§ **PASSAGE FOR REVIEW**

The Economic and Financial Crimes Commission, EFCC, failed to free the Chairman of Daar Communications Plc, High Chief Raymond Dokpesi, after meeting his bail conditions.
One of the conditions was for the media mogul to surrender his travel documents to the EFCC and produce two directors in the Federal Civil Service as sureties, a condition he met earlier today, according to his lawyers.
His lawyer, Mr. Mike Ozekhome, said they were shocked to be told that the agency had secured a holding warrant from a magistrate’s court to keep his client in detention after perfecting his bail conditions.
“We got the two sureties today (yesterday) and we were ready to meet all the bail conditions before the EFCC told us they were able to get a holding charge warrant from a magistrate.”
The Senior Advocate of Nigeria, SAN, said a magistrate has no powers to issue a holding charge warrant.
He also said neither Chief Dokpesi nor himself had been made aware of any charges yet.
“We are yet to know the charges levelled against Chief Dokpesi and he himself has told me that no charges were preferred against him,” he said.

§ **COMPLETE THE FOLLOWING**
1) List every organization or institution that the news report names with a proper name.
2) Write out everything in the news report from "The Senior Advocate" down to "any charges yet.".
3) Continue the news report on the detention of Raymond Dokpesi past its final sentence.
The data placed after this point play no part in the work.

§ **INFORMATION SUPPLIED**
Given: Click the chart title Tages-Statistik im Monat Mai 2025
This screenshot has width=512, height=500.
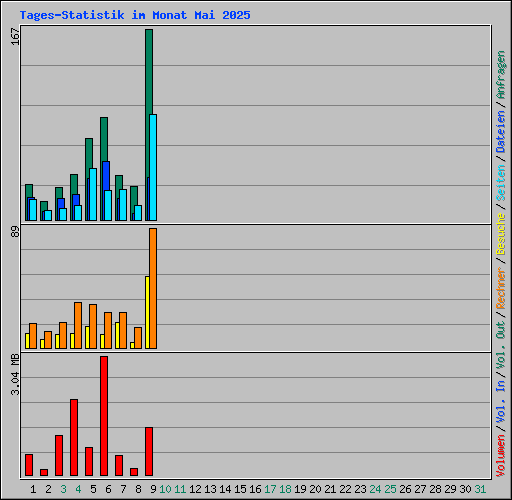Looking at the screenshot, I should point(135,15).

§ **ANSWERS**
1)
- Economic and Financial Crimes Commission (EFCC)
- Daar Communications Plc
- Federal Civil Service

2)
The Senior Advocate of Nigeria, SAN, said a magistrate has no powers to issue a holding charge warrant.
He also said neither Chief Dokpesi nor himself had been made aware of any charges yet.

3)
Apart from Daar Communications boss, Chief Raymond Dokpesi; former Minister of State for Finance, Bashir Yuguda and former Sokoto State Governor, Attahiru Bafarawa, there were many other key suspects detained in EFCC cells in connection with the $2billion arms deal.
It was learnt that while some of the suspects such as Shuaibu Salihu, who was Director of Finance in the office of the National Security Adviser and 19 others had been in detention for over a week, Dokpesi, Bafarawa and Yuguda joined the suspects only this week.
By law, they are expected to be released or charged to court within 48 hours.
Mindful of the position of the law, a top source in the commission told Vanguard last night that the agency might approach a court to seek an order to further detain the high profile suspects.
“The aim is to give them time to speak out on why they received huge public funds from the Office of the National Security Adviser, ONSA, and what such curious payments were meant for, especially as the recipients are not security men or security contractors,” a source said.